FTAs are defined as the set of instruments and mechanisms that will change the terms of international trade in order to favour more dynamic regional markets and, consequently, provide better opportunities for the so-called weak economies. In theory, when put into practice, FTA mechanisms should favour the more dependent economies, since these will interact with stronger economies which will introduce capital that will boost local exports, thus benefiting the future economic development of developing countries.
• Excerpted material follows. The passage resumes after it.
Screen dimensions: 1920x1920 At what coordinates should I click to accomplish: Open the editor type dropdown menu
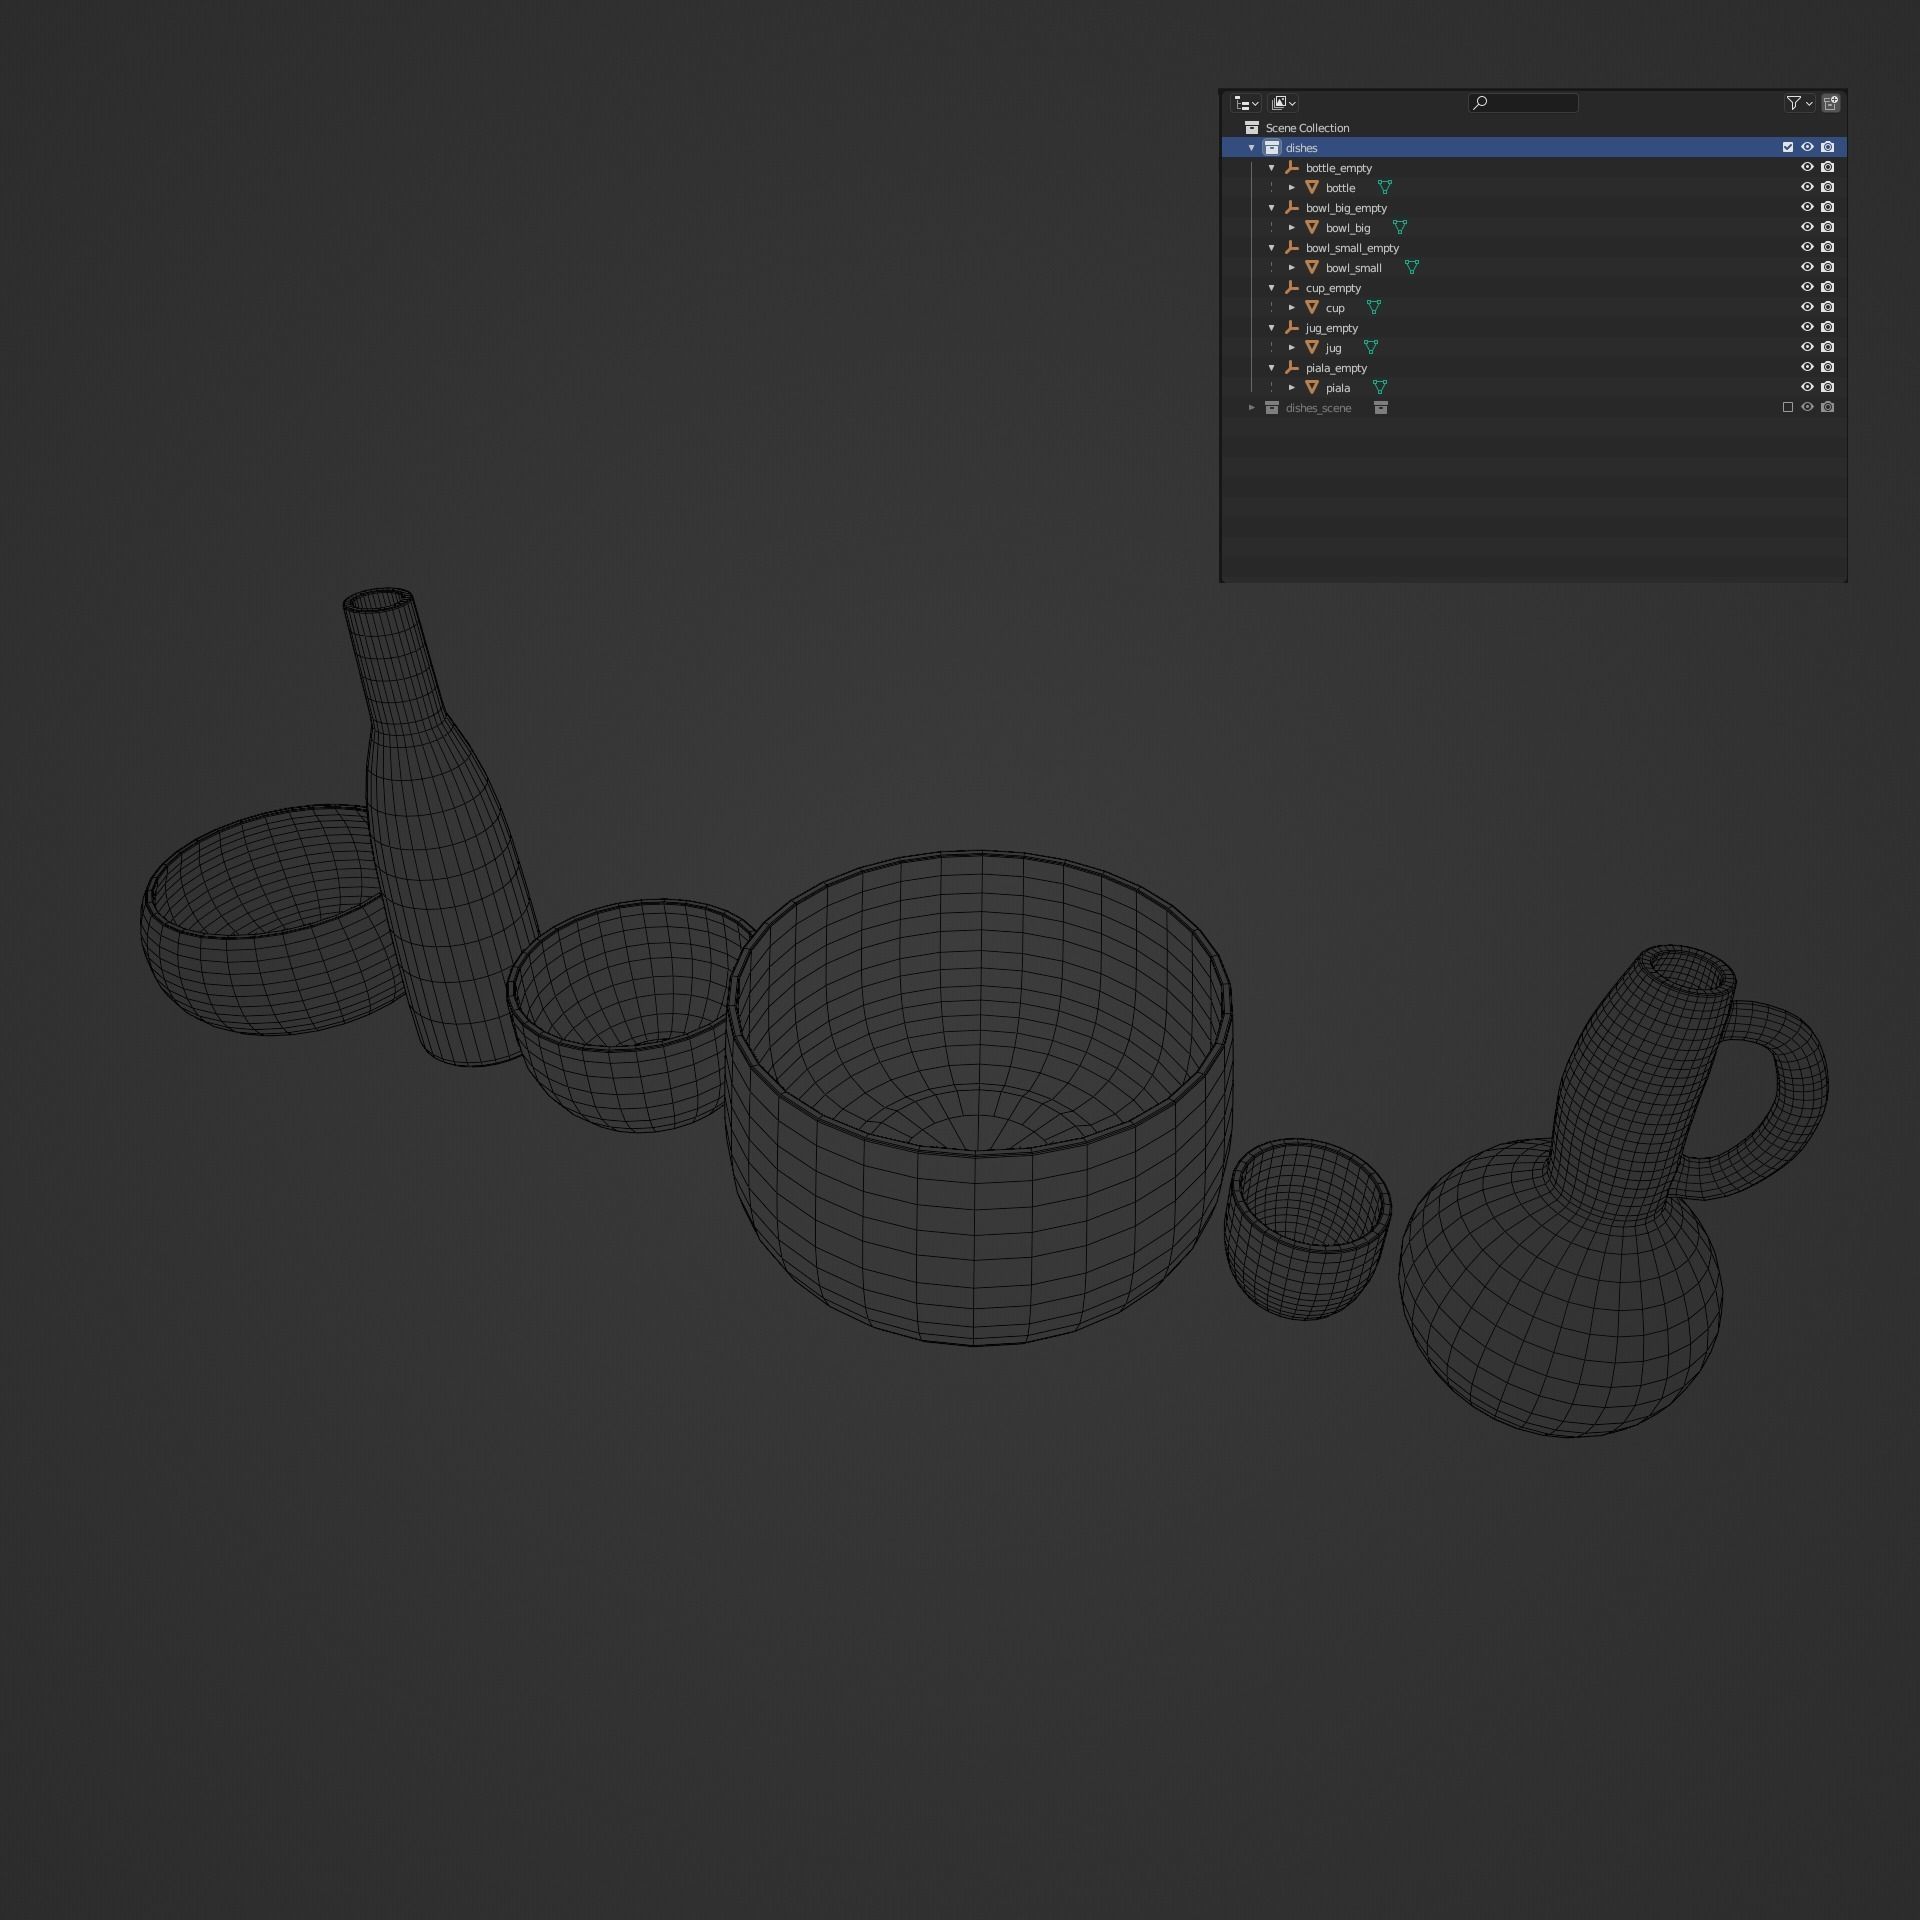tap(1246, 103)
Costa Rica’s participation in the joint FTA negotiations carried out by Central American countries with the United States is based on the Government’s conviction that signing the Free Trade Agreement will give the country the economic impulse needed for development. Some years ago, however, the country’s social and economic development started to slow down; the initial impulse provided by progressive long-term policies devised in the 1940s and 1950s showed signs of deterioration in the 1980s, and finally came to a halt in the 1990s.

Since then, Costa Rica’s development has been typically contradictory: on the one hand, the country has been able to keep its high development indices above the average for Central America and for many Latin American countries; on the other hand, the current economic crisis has made an impact on the country, whose consequences will only become clear in the next 10 to 15 years.

Today, when free trade is put forward as the road to salvation, there are many voices warning of possible future effects that will transform the country, negatively affecting its social and productive sectors.

Notes:

[1] The United Nations Development Programme (UNDP) Report on Development for 2003 assigns Costa Rica a Human Development Index (HDI) of 0.832. This figure places Costa Rica in 42nd position out of 175 countries for which indices were calculated, and among the 55 countries described as having a high level of human development. When classifying countries according to per capita GDP, Costa Rica takes 52nd place, ten positions lower than its ranking on human development. The human poverty index measures deprivation in a population in matters related to health, education, and income; by this index, Costa Rica occupies 4th place out of 94 developing countries. If the human poverty index used only income measurement, Costa Rica would have been number 17. In other words, Costa Rica’s high score on the human poverty index is primarily due to the high levels of access to education, health, drinking water and nutritious food enjoyed by the population.www.estadonacion.or.cr/Info2003/nacion9/informe_mundial.html
[2] Information taken from UNDP. Segundo Informe sobre Desarrollo Humano en Centroamérica y Panamá. Proyecto Estado de la Región.San José, 2003, pp. 117-186.
[3]Maquilas are factories owned by foreign or transnational companies which are set up in countries where labour is cheap, to manufacture or assemble some of the components of a finished product.